::: DATA FOR THIS TASK :::

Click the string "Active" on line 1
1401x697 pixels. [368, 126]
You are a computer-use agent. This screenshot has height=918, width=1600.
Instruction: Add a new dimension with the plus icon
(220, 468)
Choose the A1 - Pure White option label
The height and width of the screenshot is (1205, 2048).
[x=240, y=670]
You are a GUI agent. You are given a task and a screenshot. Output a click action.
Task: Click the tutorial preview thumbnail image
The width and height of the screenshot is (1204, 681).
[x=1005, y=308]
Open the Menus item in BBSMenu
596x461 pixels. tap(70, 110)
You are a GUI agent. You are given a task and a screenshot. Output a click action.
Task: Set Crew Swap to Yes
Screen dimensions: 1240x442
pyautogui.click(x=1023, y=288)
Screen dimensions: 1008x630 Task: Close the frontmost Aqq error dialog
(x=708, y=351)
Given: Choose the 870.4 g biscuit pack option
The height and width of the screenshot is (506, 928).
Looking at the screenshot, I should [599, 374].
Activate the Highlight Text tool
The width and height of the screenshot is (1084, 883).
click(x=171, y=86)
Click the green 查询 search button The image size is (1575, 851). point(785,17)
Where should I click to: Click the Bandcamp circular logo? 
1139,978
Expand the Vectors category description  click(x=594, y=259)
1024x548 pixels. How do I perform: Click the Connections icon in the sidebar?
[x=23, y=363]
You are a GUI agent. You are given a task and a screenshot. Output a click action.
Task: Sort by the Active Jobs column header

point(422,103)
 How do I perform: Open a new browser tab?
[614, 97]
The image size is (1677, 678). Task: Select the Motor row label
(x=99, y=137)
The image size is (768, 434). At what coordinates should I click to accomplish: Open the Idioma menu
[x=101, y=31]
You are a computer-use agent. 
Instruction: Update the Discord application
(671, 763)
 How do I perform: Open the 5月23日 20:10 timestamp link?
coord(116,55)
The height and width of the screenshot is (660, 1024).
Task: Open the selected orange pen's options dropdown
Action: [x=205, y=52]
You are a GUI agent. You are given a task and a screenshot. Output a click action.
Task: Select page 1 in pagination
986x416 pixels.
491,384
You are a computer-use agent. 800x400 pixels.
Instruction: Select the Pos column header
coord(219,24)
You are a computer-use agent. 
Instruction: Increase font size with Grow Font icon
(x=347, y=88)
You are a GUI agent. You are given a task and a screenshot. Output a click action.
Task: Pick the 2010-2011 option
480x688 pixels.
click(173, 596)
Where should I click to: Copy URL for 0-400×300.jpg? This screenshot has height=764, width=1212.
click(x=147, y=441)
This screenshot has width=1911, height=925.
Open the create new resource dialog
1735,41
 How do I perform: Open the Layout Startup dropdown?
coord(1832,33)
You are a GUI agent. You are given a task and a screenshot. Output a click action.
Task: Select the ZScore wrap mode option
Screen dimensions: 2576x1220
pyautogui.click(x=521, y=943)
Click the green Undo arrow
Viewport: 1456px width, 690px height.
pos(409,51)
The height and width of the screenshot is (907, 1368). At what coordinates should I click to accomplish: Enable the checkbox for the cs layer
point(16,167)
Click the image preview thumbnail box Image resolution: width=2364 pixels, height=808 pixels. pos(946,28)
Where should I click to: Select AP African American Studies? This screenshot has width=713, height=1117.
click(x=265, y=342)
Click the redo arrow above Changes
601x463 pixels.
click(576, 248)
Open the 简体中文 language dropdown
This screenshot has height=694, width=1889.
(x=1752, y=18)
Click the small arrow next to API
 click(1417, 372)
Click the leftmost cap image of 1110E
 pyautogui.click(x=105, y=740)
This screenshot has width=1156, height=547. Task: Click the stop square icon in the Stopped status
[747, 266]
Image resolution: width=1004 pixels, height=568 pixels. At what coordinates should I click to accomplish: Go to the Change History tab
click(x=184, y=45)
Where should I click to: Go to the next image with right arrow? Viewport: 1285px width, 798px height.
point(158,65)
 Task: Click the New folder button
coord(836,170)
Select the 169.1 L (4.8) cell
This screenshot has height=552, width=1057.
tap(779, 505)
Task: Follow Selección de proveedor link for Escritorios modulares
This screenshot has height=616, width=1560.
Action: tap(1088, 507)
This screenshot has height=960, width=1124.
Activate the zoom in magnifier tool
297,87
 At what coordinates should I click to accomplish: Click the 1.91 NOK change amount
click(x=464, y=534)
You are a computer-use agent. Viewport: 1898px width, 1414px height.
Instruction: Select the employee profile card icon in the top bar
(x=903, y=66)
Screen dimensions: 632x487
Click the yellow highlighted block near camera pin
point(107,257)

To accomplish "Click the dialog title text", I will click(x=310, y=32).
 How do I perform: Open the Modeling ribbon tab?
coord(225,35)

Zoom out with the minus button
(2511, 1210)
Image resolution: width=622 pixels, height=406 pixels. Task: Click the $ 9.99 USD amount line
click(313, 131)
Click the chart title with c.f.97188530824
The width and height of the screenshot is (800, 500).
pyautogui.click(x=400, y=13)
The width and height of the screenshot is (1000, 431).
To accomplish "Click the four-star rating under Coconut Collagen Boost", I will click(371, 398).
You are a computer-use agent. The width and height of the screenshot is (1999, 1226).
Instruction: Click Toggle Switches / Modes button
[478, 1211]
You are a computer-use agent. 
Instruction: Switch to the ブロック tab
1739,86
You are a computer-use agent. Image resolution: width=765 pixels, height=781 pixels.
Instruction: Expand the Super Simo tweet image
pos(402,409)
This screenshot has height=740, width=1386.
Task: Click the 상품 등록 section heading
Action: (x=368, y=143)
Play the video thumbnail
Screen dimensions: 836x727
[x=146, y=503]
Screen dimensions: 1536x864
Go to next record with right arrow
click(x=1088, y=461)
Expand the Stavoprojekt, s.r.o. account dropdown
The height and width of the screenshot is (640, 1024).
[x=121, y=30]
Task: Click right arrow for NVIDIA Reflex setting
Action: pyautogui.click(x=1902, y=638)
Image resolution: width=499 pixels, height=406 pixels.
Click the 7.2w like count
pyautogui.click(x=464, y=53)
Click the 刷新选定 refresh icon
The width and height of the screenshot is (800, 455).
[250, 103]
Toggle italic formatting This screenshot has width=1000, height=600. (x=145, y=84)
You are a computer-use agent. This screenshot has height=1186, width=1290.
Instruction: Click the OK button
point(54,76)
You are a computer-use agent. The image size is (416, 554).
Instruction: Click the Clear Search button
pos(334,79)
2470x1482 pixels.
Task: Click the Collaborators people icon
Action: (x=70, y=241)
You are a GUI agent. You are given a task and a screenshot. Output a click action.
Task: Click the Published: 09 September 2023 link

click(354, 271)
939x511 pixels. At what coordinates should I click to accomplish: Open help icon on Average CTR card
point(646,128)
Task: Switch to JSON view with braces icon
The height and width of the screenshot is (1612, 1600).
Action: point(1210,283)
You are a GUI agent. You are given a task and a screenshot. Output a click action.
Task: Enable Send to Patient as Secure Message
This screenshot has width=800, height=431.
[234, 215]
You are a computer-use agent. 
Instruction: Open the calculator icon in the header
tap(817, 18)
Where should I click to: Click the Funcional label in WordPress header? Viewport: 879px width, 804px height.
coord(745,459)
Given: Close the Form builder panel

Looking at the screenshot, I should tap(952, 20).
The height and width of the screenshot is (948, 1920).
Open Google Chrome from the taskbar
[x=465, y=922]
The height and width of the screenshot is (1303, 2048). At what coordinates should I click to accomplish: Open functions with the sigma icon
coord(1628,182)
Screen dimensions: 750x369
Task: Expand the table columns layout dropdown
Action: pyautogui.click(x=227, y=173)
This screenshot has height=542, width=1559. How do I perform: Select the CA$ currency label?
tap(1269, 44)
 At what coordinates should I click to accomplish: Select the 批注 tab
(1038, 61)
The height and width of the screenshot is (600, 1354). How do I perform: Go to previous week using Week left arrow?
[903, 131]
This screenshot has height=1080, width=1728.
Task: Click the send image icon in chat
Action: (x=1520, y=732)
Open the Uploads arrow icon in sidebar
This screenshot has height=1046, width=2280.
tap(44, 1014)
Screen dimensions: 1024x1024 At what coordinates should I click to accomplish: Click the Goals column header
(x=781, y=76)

:::

■ **THE REQUEST**: Copy out the lines of the source data word for word, taking the stretch from the line with "has height=918, width=1600." through the line with "[x=101, y=31]".

■ **RESPONSE BELOW**:
You are a computer-use agent. This screenshot has height=918, width=1600.
Instruction: Add a new dimension with the plus icon
(220, 468)
Choose the A1 - Pure White option label
The height and width of the screenshot is (1205, 2048).
[x=240, y=670]
You are a GUI agent. You are given a task and a screenshot. Output a click action.
Task: Click the tutorial preview thumbnail image
The width and height of the screenshot is (1204, 681).
[x=1005, y=308]
Open the Menus item in BBSMenu
596x461 pixels. tap(70, 110)
You are a GUI agent. You are given a task and a screenshot. Output a click action.
Task: Set Crew Swap to Yes
Screen dimensions: 1240x442
pyautogui.click(x=1023, y=288)
Screen dimensions: 1008x630 Task: Close the frontmost Aqq error dialog
(x=708, y=351)
Given: Choose the 870.4 g biscuit pack option
The height and width of the screenshot is (506, 928).
Looking at the screenshot, I should [599, 374].
Activate the Highlight Text tool
The width and height of the screenshot is (1084, 883).
click(x=171, y=86)
Click the green 查询 search button The image size is (1575, 851). point(785,17)
Where should I click to: Click the Bandcamp circular logo? 
1139,978
Expand the Vectors category description  click(x=594, y=259)
1024x548 pixels. How do I perform: Click the Connections icon in the sidebar?
[x=23, y=363]
You are a GUI agent. You are given a task and a screenshot. Output a click action.
Task: Sort by the Active Jobs column header

point(422,103)
 How do I perform: Open a new browser tab?
[614, 97]
The image size is (1677, 678). Task: Select the Motor row label
(x=99, y=137)
The image size is (768, 434). At what coordinates should I click to accomplish: Open the Idioma menu
[x=101, y=31]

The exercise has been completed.